Ya sea que el objetivo sea crear niños con ciertos rasgos, borrar las diferencias sexuales o usar agentes de IA para reemplazar a compañeros reales, los “avances” científicos están cambiando fundamentalmente cómo vivimos y nos relacionamos. El tejido mismo de nuestra ecología humana está siendo retejido en millones de laboratorios y salas de juntas en todo el mundo. Algunos resultados prometen ser desastrosos.

Como sociedad, necesitamos desesperadamente un examen del uso adecuado de la tecnología. Pero no deberíamos esperar que los tecno-optimistas que conducen alegremente el experimento se detengan a considerar las inmensas implicaciones de su trabajo. No, esta tarea puede recaer en la Iglesia católica, con su larga tradición de recordar a hombres y mujeres las verdades morales, éticas y teológicas mientras avanzan apresuradamente por los emocionantes caminos ramificados de la historia.

Reflexionar sobre la relación del hombre con la tecnología es reflexionar sobre su naturaleza esencial, ya que el uso de herramientas es un rasgo inextricablemente humano. Ser humano es navegar nuestro entorno con una herramienta en la mano, ya sea un hacha afilada o una calculadora científica. ¿Cuándo usamos las herramientas de forma adecuada (prevenir enfermedades infantiles) o monstruosa (producir y destruir a nuestros propios hijos en laboratorios)? Una guía inteligente fue ofrecida por el Papa Francisco en su encíclica sobre el medioambiente.

En Laudato Si’ (“Alabado seas”), el Papa Francisco advirtió sobre caer en una cosmovisión que llamó “paradigma tecnocrático”, en la que los logros tecnológicos tienen prioridad sobre todo lo demás.

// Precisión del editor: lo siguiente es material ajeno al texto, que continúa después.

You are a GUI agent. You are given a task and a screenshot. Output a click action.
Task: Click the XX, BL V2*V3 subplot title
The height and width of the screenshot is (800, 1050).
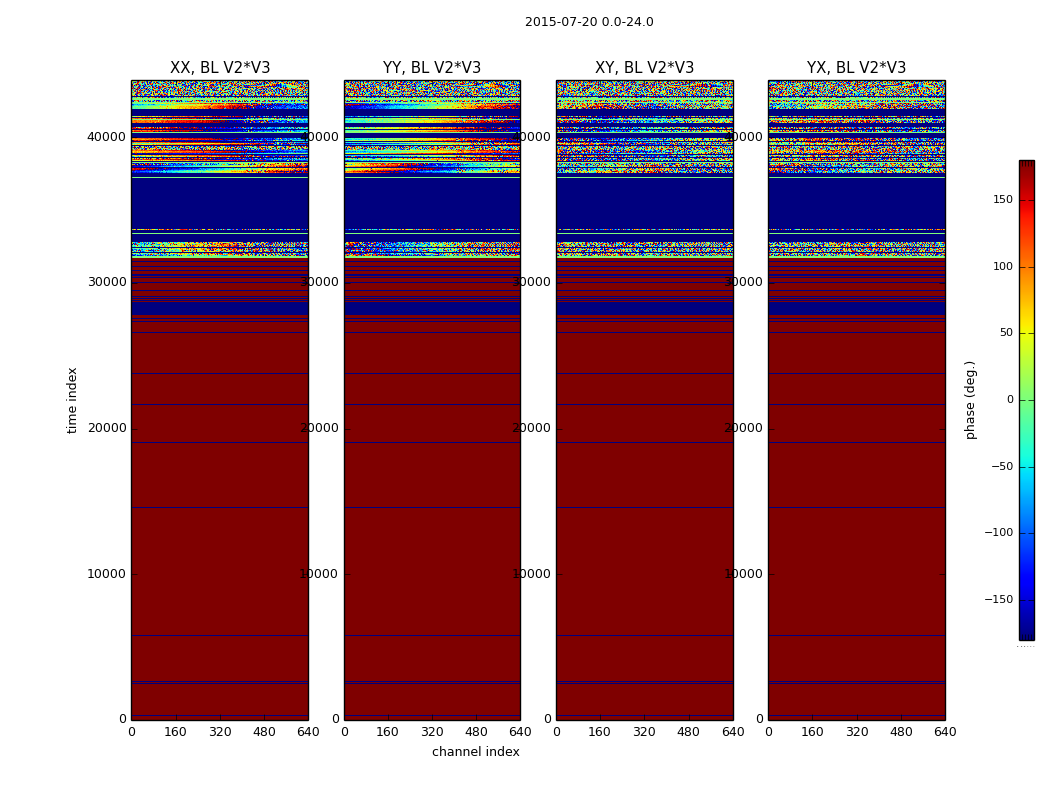220,68
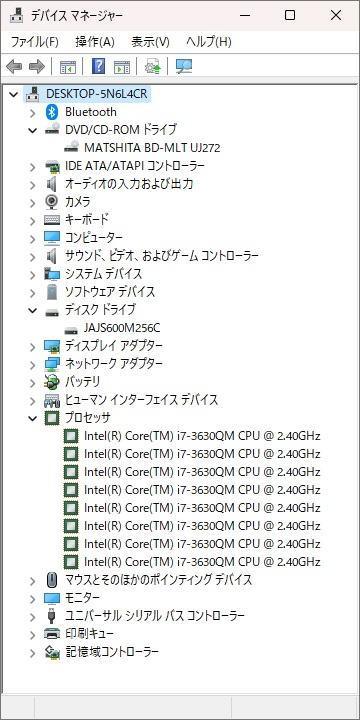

Puede verse esta tendencia en los tecno-optimistas y sus patrocinadores, que abordan los problemas sin reconocer restricciones morales, ignorando dimensiones espirituales y sociales más profundas.

Para ellos, la tecnología es una solución universal y la naturaleza algo que debe ser dominado. Su objetivo es un futuro en el que el dominio del hombre sobre su entorno sea completo.

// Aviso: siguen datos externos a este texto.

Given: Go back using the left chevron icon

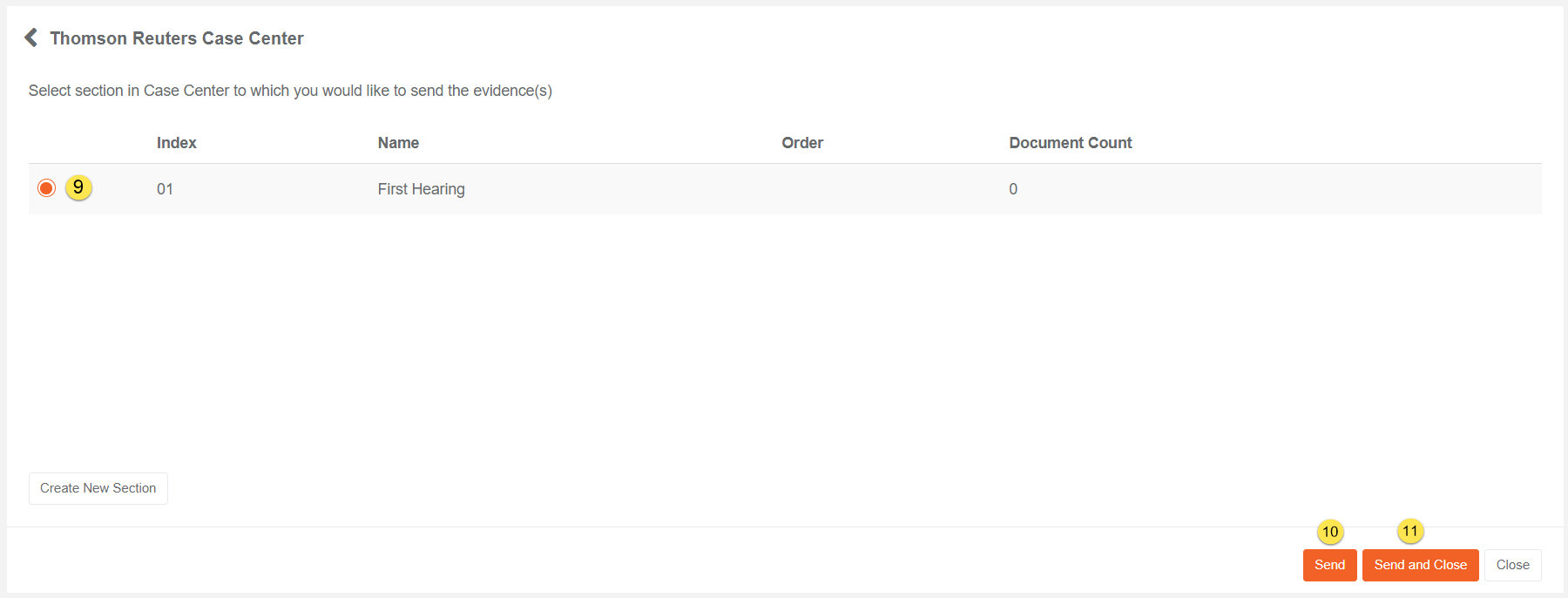Looking at the screenshot, I should click(31, 37).
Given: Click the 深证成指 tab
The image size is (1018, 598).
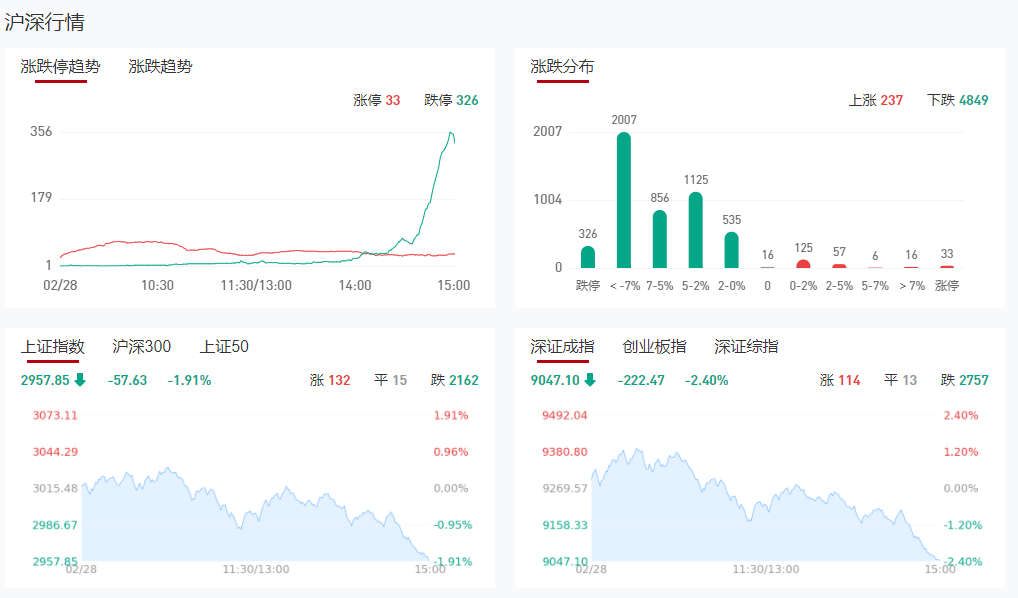Looking at the screenshot, I should (x=562, y=347).
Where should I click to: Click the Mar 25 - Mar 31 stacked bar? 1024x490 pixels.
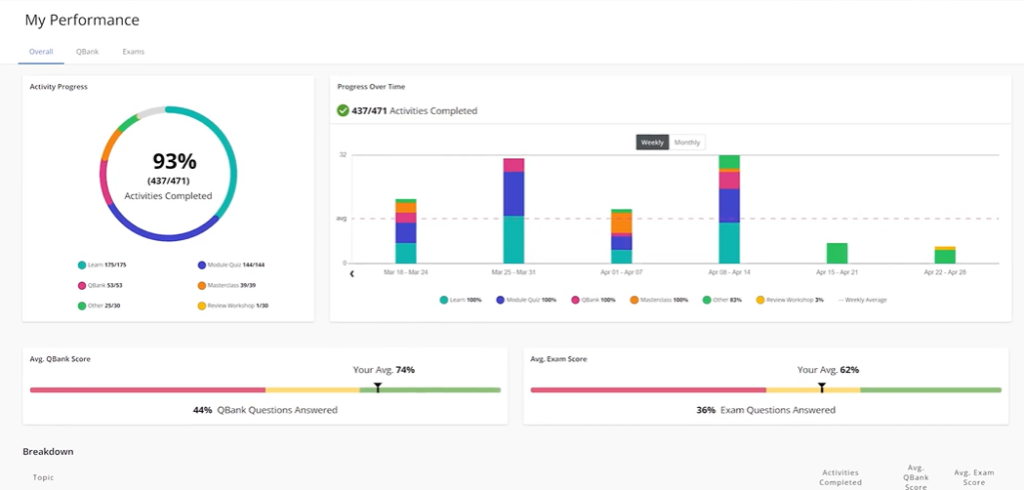514,211

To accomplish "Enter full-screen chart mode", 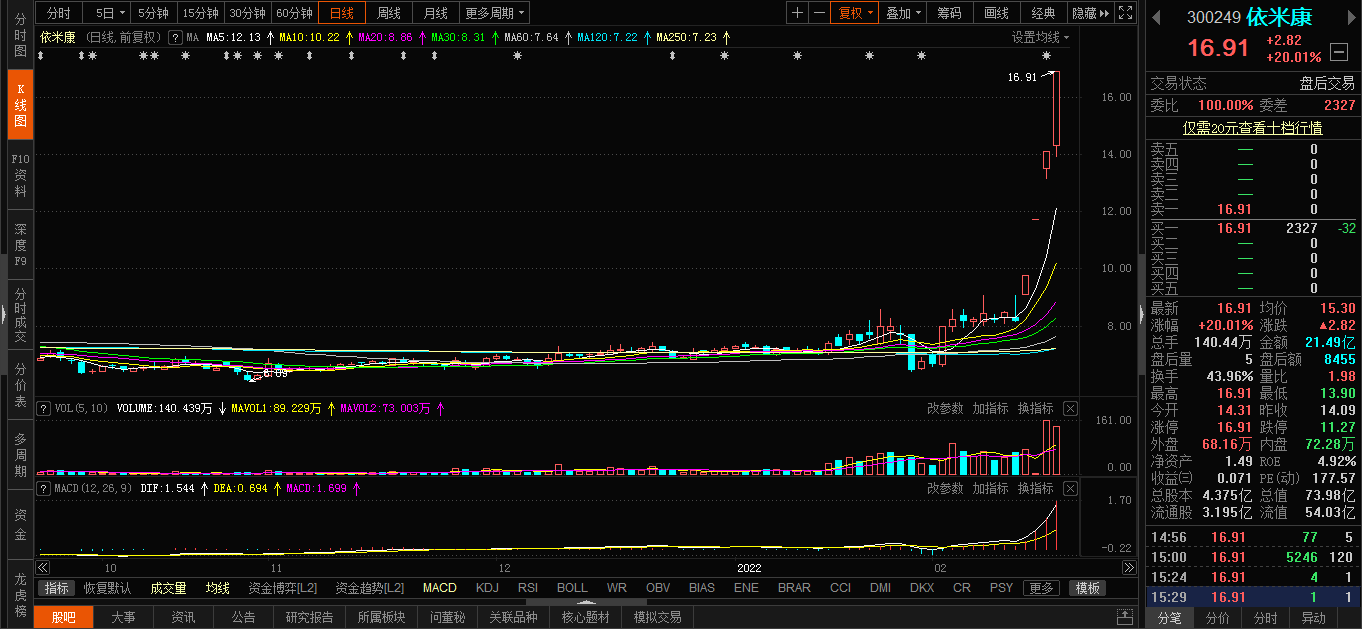I will (1126, 13).
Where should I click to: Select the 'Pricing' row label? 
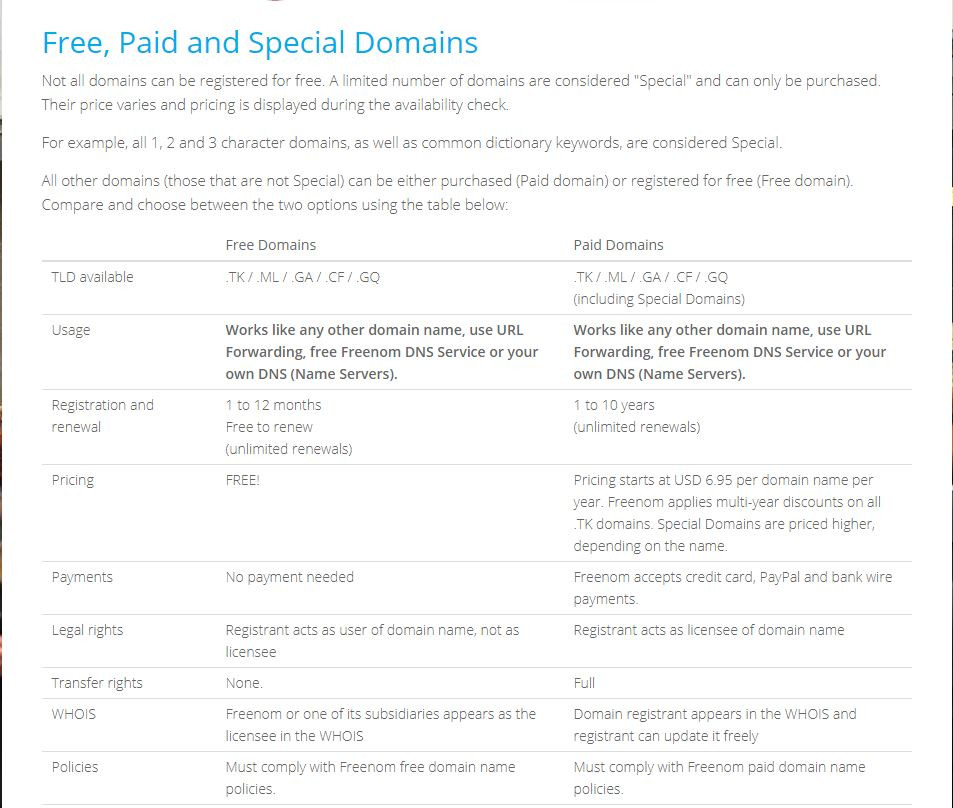tap(73, 480)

Este antropocentrismo descontrolado tiene graves implicaciones. Promueve la explotación de la naturaleza por encima del cuidado responsable de la creación de Dios, fomentando una “cultura del descarte” que descarta personas y recursos.

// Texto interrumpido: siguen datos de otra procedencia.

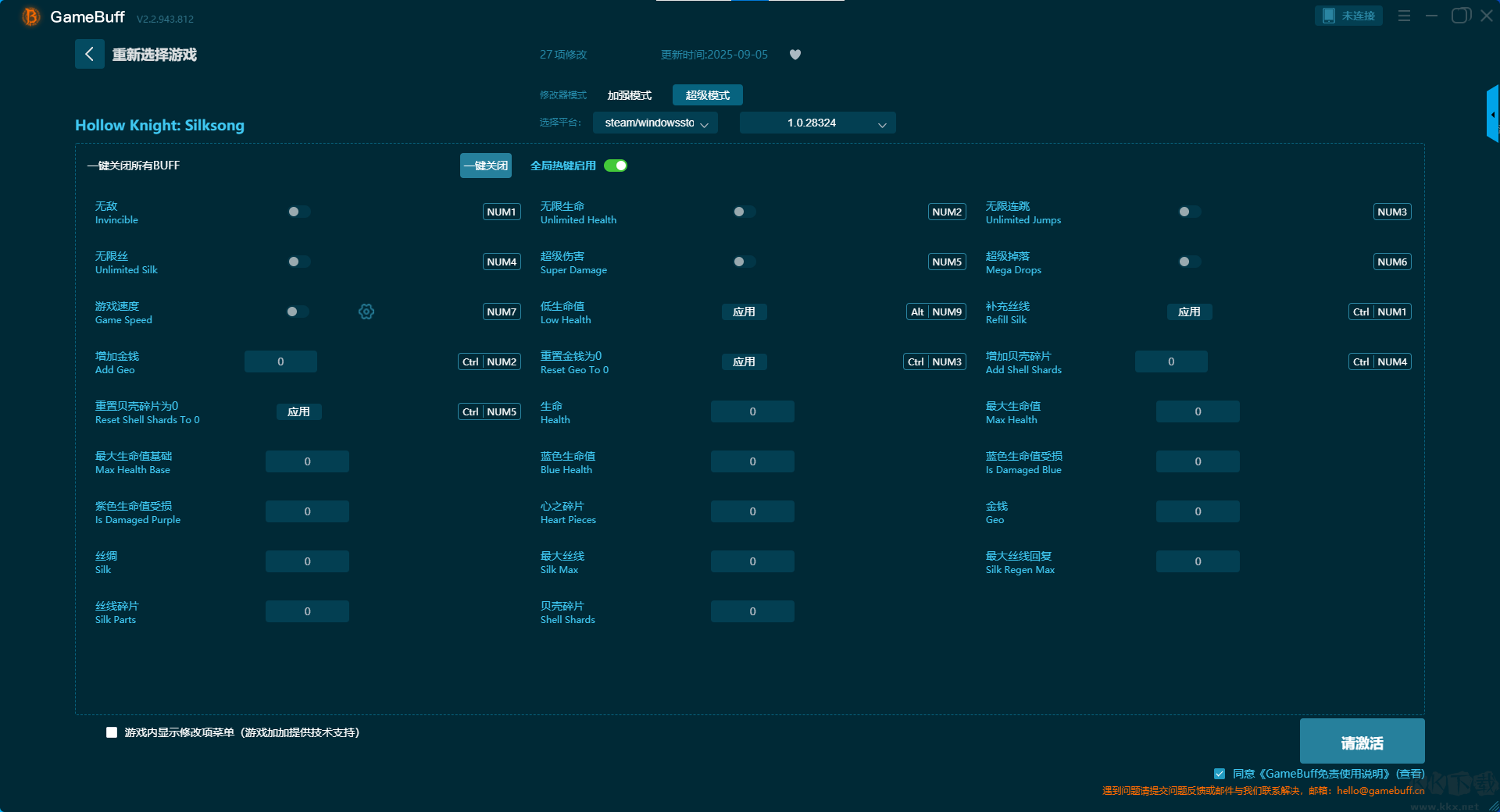
Task: Open Game Speed gear settings
Action: pyautogui.click(x=366, y=312)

Pone la tecnología al servicio de la voluntad humana individual de placer, poder y lucro, en lugar de al servicio del bien común. Trata a los seres vivos como “meras cosas” sujetas a una “manipulación sin límites”, haciendo de la vida humana un producto en vez de un don invaluable. Crea un paisaje utilitarista en el que los ideales sociales valen más que las personas. Margina a los vulnerables, aplasta a los pobres que no pueden acceder a sus beneficios y destruye la solidaridad al priorizar la autonomía individual.

El error central aquí es malinterpretar el propósito de la tecnología. Cuando un hombre toma un hacha debe usarla de manera responsable, ética y moral. Lo mismo aplica a su generador de agentes de IA o a las hormonas que usa para modificar los cuerpos de los adolescentes. Debe respetar los límites naturales que nos mantienen, personal y colectivamente como especie, florecientes, conectados, enraizados y saludables, incluso cuando esos límites parecen irritar nuestra voluntad.

En otras palabras, debe preservar lo que el Papa Francisco llamó “ecología integral”, que es “inseparable del bien común”. El bien común entendido como “la suma de aquellas condiciones de la vida social que permiten tanto a los grupos sociales como a sus miembros individuales un acceso pleno y listo a su propia realización”.

Ayuda aplicar estos conceptos a algo relativamente simple: la creación y selección de embriones. La pareja que anhela un hijo y se siente deslumbrada por la tentación de escoger el embrión que mejor se ajusta a sus expectativas tendrá dificultades para negarse a esa tecnología.

Pero estas prácticas violan gravemente una ecología integral. Alteran el orden natural al convertir un acto sagrado vinculado a la unión matrimonial (la procreación) en un procedimiento de laboratorio, y a los hijos en productos. La fiebre consumista en torno a la fecundación in vitro (con ingresos anuales en EE.UU. de más de 5 mil millones de dólares y en aumento) alienta a las jóvenes a postergar la maternidad en favor de un “rescate” tecnológico más adelante en la vida.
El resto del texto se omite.